SOURCE EXTRACT:
+ + +

I duno how I feel now..I duno why..I'm no longer the cheerful and the one who laugh despite all difficuties..I seriously hope that everything will change, change to something which is better..Now I duno how to overcome this..I have never learn how to overcome or solve this..No one has ever taught me so..

People around me always let me down..How many times I try to forget that, but they keep on repeating that..I duno whether is my problem or what..I don't like this..Well, u may be asking what they had done to me..I duno how I lost trust on them..Those who I trust the most..They just like to tell eveything about u to everyone..Those things just happen a few minutes ago, the next minute, the next class get to know it already..It's more than a spy..From a friend to a spy..Well, although my case has passed long ago, one of my friend get the same thing from that particular person..She did not that well in the trials and the next minute, almost the school know abt it..Whoever knows her came and comforted her..Do u know how embarrased is her??She even cried after that..Must u spread something people is sad of to everyone??I don't understand why she did this..

I sincerely lost trust on her..She did the same thing to me during the mid-year exam..She spread around abt my result to everyone..Everyone came to me and called me to study harder..I doesn't mean that it is wrong..But she shouldn't make her friend embarrased..

Dring CF, how many times I tried to stand my tears from rolling down..During that time, I feel that only God understand me..I know I should do according to my feelings..But I don't know what she will do..She will come to me and comfort me..I'm sure..But also, in the next minute, the school will know that grace cried during the last CF meeting..I'm sad..

+ + +

GIVEN INSTRUCTION 1: Copy the stretch of the post from "I sincerely lost" through "her friend embarrased..".
The listing has no connection to the post.

+ + +

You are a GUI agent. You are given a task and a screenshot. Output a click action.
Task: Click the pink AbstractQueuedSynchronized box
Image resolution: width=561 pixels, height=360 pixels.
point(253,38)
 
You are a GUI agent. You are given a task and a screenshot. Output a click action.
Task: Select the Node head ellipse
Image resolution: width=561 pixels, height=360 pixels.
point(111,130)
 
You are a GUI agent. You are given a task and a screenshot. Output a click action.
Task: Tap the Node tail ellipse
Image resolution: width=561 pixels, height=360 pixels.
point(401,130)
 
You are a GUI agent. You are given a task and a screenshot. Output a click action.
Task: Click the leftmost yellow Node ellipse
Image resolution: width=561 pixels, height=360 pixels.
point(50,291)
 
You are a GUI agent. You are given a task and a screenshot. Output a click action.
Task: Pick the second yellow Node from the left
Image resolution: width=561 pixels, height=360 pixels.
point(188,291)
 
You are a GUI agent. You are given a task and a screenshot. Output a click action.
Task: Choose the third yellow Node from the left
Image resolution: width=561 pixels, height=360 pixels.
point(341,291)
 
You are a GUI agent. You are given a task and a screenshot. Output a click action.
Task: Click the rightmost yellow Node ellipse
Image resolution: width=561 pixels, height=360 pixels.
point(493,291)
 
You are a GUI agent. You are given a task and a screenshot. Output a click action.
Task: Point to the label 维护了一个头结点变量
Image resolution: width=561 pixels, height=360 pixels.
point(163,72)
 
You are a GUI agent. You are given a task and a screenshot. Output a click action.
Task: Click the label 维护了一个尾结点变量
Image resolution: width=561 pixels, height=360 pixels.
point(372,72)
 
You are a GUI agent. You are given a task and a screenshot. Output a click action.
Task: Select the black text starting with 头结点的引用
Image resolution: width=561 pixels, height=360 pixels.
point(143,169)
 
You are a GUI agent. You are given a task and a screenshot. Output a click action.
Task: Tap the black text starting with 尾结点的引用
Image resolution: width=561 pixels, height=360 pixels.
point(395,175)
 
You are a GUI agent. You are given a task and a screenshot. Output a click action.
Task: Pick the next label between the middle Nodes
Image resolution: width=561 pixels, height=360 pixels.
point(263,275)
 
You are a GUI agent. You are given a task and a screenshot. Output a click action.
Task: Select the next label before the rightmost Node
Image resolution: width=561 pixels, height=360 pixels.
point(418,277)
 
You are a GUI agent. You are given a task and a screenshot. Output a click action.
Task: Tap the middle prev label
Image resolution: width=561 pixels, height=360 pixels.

+ + +

GIVEN INSTRUCTION 2: List every line in the listing that contains the word "Select".

FULL ANSWER 1:
I sincerely lost trust on her..She did the same thing to me during the mid-year exam..She spread around abt my result to everyone..Everyone came to me and called me to study harder..I doesn't mean that it is wrong..But she shouldn't make her friend embarrased..

FULL ANSWER 2:
Task: Select the Node head ellipse
Task: Select the black text starting with 头结点的引用
Task: Select the next label before the rightmost Node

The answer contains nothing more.